I. The Gardener and the Gardening Program:  Step-by-Step Plan

  1. A volunteer submits his or her application to The Bounty Garden.  Information is available in the Barn or by emailing thebountygarden@gmail.com.  Applications will be required to be made on-line to ensure proper placement on the waiting list.
  2. On the Gardener Application, the applicant must indicate in which program he or she wishes to participate.  Three crops will be produced each calendar year and 12 beds are available for each program.  The three crop choices are “Cool Weather 1” (a 6-month commitment from January through June), “Cool Weather 2” (a 6-month commitment from July through December), or “Warm Weather” (a 9-month commitment from February through October).  Gardeners choose a time period that best suits their schedules.
  3. Sign and submit the Gardener’s Contract and Release of All Claims. If the applicant is a minor, a school counselor’s signature is required.
  4. Research and chose a vegetable to grow from the Food Bank-approved vegetables list (see “Suggested Crops” in Gardening Program) before Opening Day, the first day of a new program.  Research materials are available on the Library shelves in the Barn.
  5. Attend Opening Day – first week of January, first week of February, or first week of July.  Draw a Bed number, register the vegetable to be grown in the bed, and meet fellow program volunteers. Gardeners may read the Journal history of their beds and receive a “Reminder String”, a simple string bracelet designed to remind the gardeners of their weekly responsibilities in the Garden.
  6. Second or third week, attend a one-hour Seedling Workshop.
  7. Decide whether or not to participate in the Seedling program (see Part II(b): The Seedling Program).
  8. If participating in the Seedling program, a Gardener can purchase organic seeds or acquire seeds from The Bounty Garden Seed Bank.
  9. Plant seeds in the Seedling Room and tend until ready to plant outdoors.  Each participant will sign up for one day over the course of 4-6 weeks to water the seedlings. UPDATE:  We hope to have the greenhouse constructed in late 2013.  Until that time, volunteers will be asked to grow their flat of seedlings at their homes. The Seedling Workshop reviews the steps for growing at-home.
  10. If a Gardener has not participated in the Seedling program, he or she should purchase certified organic seedlings and plant outdoors at the appropriate time.
  11. Plan one hour per week to tend Bed, pull weeds (dispose of in designated compost Bin), stake plants, check irrigation, rake around Bed, and make Journal notes.
  12. Attend a one-hour Compost Workshop and meet those who share the compost Bin (6 beds share each double-compost Bin).
  13. Attend the Harvest Workshop – Gardeners learn how to harvest their crops and store them in the Cool Box.
  14. Share compost-turning responsibilities with the other five Beds in compost Bin group.
  15. After the last harvest, Gardeners clear their beds of all plant materials, augment their beds to required depth using their Bin’s compost (or, if additional soil is needed, purchased organic humas), test pH and note it in their Journals.
  16. Attend Closing Day – this ceremony represents the completion of a Gardener’s program.

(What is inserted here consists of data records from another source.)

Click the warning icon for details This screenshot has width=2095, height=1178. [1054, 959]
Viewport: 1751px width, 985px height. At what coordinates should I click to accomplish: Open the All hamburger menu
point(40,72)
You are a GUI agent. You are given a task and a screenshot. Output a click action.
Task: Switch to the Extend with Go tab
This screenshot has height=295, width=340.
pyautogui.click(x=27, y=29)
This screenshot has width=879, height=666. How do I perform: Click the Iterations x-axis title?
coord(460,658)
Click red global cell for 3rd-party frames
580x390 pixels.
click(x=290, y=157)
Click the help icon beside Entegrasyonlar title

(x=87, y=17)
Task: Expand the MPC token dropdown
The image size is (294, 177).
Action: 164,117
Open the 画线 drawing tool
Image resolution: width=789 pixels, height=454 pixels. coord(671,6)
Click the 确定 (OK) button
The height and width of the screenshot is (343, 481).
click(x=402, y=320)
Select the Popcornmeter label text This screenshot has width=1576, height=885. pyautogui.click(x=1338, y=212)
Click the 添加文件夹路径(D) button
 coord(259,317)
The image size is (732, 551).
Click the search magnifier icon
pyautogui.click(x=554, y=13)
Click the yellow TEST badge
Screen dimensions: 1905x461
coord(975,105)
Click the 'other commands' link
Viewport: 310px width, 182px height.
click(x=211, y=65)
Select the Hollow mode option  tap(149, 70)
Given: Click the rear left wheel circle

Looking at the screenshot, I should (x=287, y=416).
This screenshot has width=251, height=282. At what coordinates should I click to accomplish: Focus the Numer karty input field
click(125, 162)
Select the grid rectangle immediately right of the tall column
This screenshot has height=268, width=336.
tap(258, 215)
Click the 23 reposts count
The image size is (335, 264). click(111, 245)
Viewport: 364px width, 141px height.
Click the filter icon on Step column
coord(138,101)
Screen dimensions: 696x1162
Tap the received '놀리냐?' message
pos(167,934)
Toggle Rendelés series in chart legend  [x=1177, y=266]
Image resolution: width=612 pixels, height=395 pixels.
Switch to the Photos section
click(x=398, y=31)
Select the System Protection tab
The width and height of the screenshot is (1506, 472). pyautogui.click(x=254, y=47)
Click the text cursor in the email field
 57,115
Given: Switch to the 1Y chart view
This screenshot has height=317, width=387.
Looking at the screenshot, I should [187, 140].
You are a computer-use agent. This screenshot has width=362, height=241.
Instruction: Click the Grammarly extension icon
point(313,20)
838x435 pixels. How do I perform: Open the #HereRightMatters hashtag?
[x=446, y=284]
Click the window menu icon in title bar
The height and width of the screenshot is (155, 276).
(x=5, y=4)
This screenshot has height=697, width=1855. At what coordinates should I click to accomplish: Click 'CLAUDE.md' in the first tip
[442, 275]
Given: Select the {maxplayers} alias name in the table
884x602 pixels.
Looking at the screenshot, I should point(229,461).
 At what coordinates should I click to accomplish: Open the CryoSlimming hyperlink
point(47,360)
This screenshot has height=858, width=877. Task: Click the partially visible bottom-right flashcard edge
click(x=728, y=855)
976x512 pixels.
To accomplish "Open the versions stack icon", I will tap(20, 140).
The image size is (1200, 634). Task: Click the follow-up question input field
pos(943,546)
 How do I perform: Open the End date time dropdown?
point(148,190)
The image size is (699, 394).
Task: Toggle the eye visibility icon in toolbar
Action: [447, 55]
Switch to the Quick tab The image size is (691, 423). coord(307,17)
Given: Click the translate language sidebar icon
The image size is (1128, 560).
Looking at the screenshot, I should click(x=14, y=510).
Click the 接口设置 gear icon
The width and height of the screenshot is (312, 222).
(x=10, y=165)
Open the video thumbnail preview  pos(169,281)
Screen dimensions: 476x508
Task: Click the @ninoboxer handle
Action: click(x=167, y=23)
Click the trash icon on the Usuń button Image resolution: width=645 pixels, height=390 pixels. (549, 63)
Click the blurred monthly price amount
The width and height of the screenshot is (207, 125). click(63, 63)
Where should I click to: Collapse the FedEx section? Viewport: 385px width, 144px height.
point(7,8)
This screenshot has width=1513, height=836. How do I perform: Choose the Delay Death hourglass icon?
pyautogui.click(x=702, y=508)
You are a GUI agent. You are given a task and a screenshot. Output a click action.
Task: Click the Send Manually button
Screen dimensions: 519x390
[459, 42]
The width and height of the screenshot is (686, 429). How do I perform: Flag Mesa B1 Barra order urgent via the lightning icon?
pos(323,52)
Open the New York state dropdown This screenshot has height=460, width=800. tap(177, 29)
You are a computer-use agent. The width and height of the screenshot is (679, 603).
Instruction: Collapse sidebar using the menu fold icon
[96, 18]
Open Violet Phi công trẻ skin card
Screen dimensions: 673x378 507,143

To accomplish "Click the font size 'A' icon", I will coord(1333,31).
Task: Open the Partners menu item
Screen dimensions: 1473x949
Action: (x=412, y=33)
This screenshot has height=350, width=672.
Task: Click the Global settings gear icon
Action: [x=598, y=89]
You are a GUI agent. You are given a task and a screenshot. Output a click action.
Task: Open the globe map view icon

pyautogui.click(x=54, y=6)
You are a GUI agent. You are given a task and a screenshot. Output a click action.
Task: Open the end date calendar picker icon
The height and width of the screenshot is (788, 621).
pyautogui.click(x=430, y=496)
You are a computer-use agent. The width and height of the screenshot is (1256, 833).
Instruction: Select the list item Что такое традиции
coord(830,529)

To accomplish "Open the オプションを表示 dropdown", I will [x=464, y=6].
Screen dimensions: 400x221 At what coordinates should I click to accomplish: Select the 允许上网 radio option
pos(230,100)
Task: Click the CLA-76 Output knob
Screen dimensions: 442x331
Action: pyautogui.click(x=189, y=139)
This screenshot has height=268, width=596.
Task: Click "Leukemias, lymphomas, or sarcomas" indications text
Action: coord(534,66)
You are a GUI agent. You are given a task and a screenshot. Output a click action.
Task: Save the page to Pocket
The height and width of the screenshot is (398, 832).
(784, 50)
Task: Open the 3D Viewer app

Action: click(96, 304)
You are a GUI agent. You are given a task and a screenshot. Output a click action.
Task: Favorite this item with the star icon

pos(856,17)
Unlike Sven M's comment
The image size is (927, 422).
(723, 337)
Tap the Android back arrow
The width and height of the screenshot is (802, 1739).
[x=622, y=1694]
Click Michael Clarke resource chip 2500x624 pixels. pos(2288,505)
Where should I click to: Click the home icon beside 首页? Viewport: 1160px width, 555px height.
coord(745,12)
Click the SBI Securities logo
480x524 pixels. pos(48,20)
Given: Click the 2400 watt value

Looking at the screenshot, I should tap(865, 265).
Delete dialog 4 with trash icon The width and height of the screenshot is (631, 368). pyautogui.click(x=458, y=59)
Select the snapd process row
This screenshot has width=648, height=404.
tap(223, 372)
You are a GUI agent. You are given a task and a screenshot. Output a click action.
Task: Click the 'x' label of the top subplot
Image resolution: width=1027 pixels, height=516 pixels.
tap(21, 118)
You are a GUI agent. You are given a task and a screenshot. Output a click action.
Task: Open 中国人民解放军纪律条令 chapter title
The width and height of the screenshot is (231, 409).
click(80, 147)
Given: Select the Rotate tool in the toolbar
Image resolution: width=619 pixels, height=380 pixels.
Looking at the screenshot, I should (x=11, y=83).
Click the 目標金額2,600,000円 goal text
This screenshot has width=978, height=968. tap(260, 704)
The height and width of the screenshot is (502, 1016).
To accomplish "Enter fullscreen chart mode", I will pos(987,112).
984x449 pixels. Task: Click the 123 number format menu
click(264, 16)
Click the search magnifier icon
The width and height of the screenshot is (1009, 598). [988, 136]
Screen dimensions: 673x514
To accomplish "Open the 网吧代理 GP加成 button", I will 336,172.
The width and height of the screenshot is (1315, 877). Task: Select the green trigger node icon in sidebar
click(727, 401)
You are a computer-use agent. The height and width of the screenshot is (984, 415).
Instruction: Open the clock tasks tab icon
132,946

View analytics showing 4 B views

II. Community Education Programs:________________________

a.  The Irrigation and Rainwater Harvesting Program (Future) – On Opening Day, the day a new Program begins, each Gardener will be required to attend a one-hour seminar on how The Bounty Garden’s rainwater is collected, stored, and then piped to the Seedling Room.  Gardeners will be shown how the irrigation in their Beds operates and how to adjust the flow to best accommodate the type of plant each Gardener intends to grow.

b.  The Seedling Program – In the second or third week of a Program, each Gardener may attend a one-hour Seedling Workshop which will take place in the Barn.  By this point in time, each Gardener has been assigned his or her raised Bed and selected a vegetable to grow from the Food Bank-approved vegetables list.  The Gardener can now either choose to buy seedlings or take the opportunity to grow his or her own.  (Planned completion in late 2013) The Seedling Room will provide raised tables in a sunny environment with water hoses.  Each Gardener will be assigned one day, over the course of 4-6 weeks, in which he or she will be required to water the seedlings.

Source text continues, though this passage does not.